In a small Himalayan kingdom that famously values “Gross National Happiness” over GDP, Agent of Happiness sets out on a deceptively simple mission: two civil servants travel door-to-door, asking 148 questions designed to quantify well-being. But as the film unfolds, what begins as reportage becomes something more intimate and unsettling — a meditation on what happiness means when the number, the measure, and the survey itself become part of the story.

Movie TitleAgent of Happiness
CountryBhutan
Year2024
GenreDocumentary
Runtime94 min
DirectorsArun Bhattarai, Dorottya Zurbó
Main SubjectsAmber Kumar Gurung, Guna Raj Kuikel

Directors Arun Bhattarai and Dorottya Zurbó quietly create a film that bridges the bureaucratic and the personal. Amber, the “happiness agent” whose job is to measure others’ contentment, finds himself grappling with his own loneliness and identity. In alternating landscapes of lush green valleys and isolated mountain homes, the film asks: what happens when you try to put a number on living?

Visually, the film is a study in contrast: sweeping ariel shots of Bhutan’s remote villages meet close‐up portraits of everyday lives. The cinematography lingers on the moments that often escape statistics — a farmer’s grin, a daughter’s worry, a conversation in hushed tones. The survey forms become symbols of control and expectation; the natural world around them becomes witness to both joy and despair.

What makes Agent of Happiness compelling is its refusal to judge, yet its insistence on asking the question. The survey can count goats, mobile phones, chickens — but it cannot tally laughter, dreams, or the pressure of citizenship barriers. A man who must rate his happiness out of ten finds himself restricted not only by numbers but by identity. The irony adds depth: here is a country that measures happiness, yet the tools it uses reveal more complication than clarity.

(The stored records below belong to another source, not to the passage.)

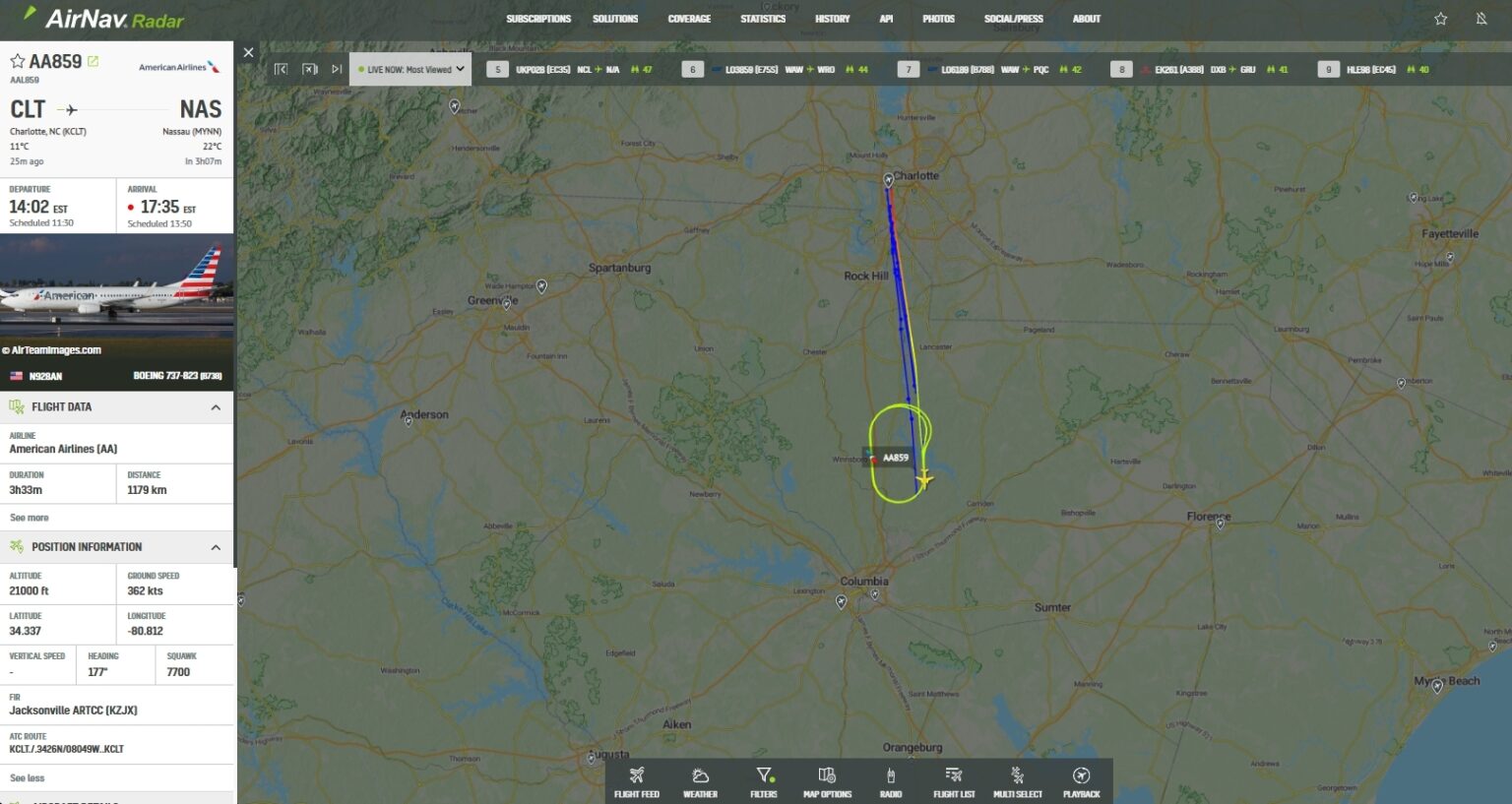Open the Weather layer icon
1512x804 pixels.
coord(700,781)
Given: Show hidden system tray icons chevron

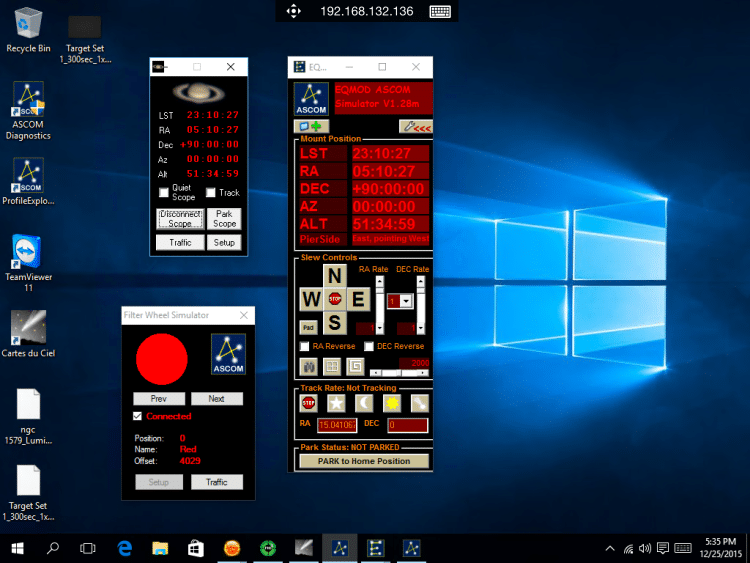Looking at the screenshot, I should coord(610,549).
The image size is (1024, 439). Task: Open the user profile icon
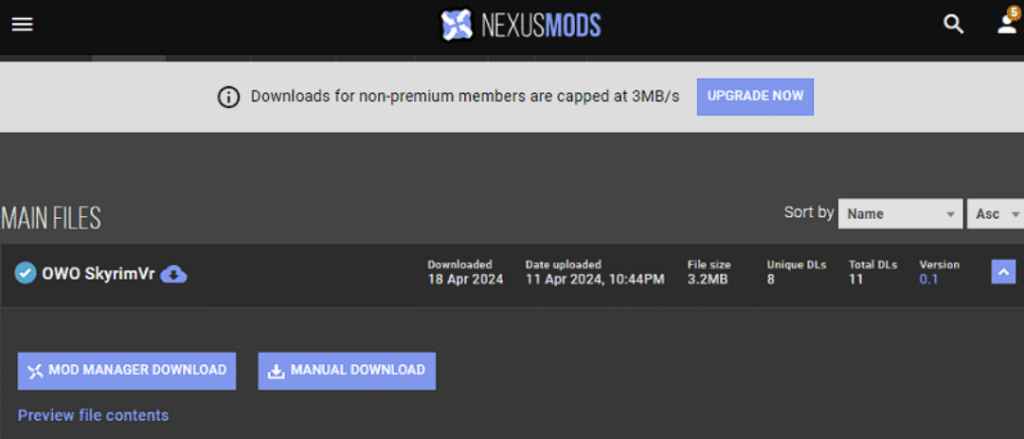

The film has been recognized in the festival circuit: it premiered in the World Cinema Documentary competition at the Sundance Film Festival in 2024. It also won the Best Non-Fiction Film Award at the 2nd Eikhoigi Imphal International Film Festival in 2025. These honours underline how a seemingly local story — of Bhutan’s agents and their survey — resonates with global questions about measurement, identity, and belonging.

Agent of Happiness is not a film that offers neat answers. It doesn’t simplify its characters into winners or victims; instead, it holds space for the ambiguities of being alive while being counted. It asks the viewer to pause, listen, and reconsider what a “score” really represents. In a world obsessed with metrics, this film reminds us that happiness may be less about numbers and more about presence, complexity, and the human behind the form.